Come già spiegavo, il sito non è un sito! Cioè non è un luogo fisico e nemmeno virtuale, ma solo un mezzo di comunicazione. Quindi non è possibile dire che il mezzo di comunicazione non può essere in nessun caso ricondotto ad un ramo dematerializzato dell'azienda. Per quanto riguarda i domini di primo livello (.com, .it, etc...) essi non sempre sono riconducibili ad un paese, ad esempio .com sta per commercial, .org sta per organization e non sono legati in nessun modo al paese che richiamano nel nome. Io posso tranquillamente registrare un dominio .it con un registrant polacco che punta ad un server cinese che non fa altro che fare un redirect ad un hosting negli Stati Uniti... dove sta il sito? Se poi proprio volete sapere dove sta il sito "giuridicamente", il codice risiede nel server che si occupa dell'hosting (che nel caso di specie difficilmente sarà in Italia) e comunque non la ritengo una soluzione idonea in quanto può ben essere che il sito sia composto da codice proveniente da diversi server. E allora che si fa? Alla fine la soluzione è trattare internet come quello che è: un mezzo di comunicazione che mette in contatto due soggetti.

daieg ha detto...

Se così è, come dice Carletto, si finisce per escludere l'applicazione del 3° criterio di scelta previsto dall'art. 33 della Convenzione di Montreal. Pertanto, si conclude che Tizio non può adire le vie legali italiane; tutto ciò in gran spregio del foro del consumatore. Mi immagino la pressione delle lobbies in sede di redazione della Convenzione di Montreal. Si potrebbe quindi aprire una nuova parentesi sulla validità del contratto telematico, laddove non sia stata prevista la "sottoscrizione" esplicita della clausola che esclude la competenza giurisdizionale del foro del consumatore.

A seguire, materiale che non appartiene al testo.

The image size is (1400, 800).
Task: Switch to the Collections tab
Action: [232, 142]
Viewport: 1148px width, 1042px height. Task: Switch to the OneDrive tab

Non si andrebbe peraltro da nessuna parte, considerato che il contratto furbescamente prevede "la compentenza non esclusiva" del foro inglese.

D. ha detto...

In effetti diventa problematico.
Faccio comunque presente che, in Italia, il sito di e-commerce viene di fatto trattato giuridicamente proprio come una filiale dematerializzata con sede nel server.
Escludo infine che il contratto stipulato via internet possa essere parificato al contratto stipulato via corrispondenza.
Ragionerò comunque sulla questione, ma sono sempre più orientato a osservare il "legami" giuridici piuttosto che quelli "fisici".

daieg ha detto...

Perdonate la giocosa facezia ma non avevo mai sentito D. dire "in effetti diventa problematico". Sono orgoglioso di aver postato una questione "problematica"!!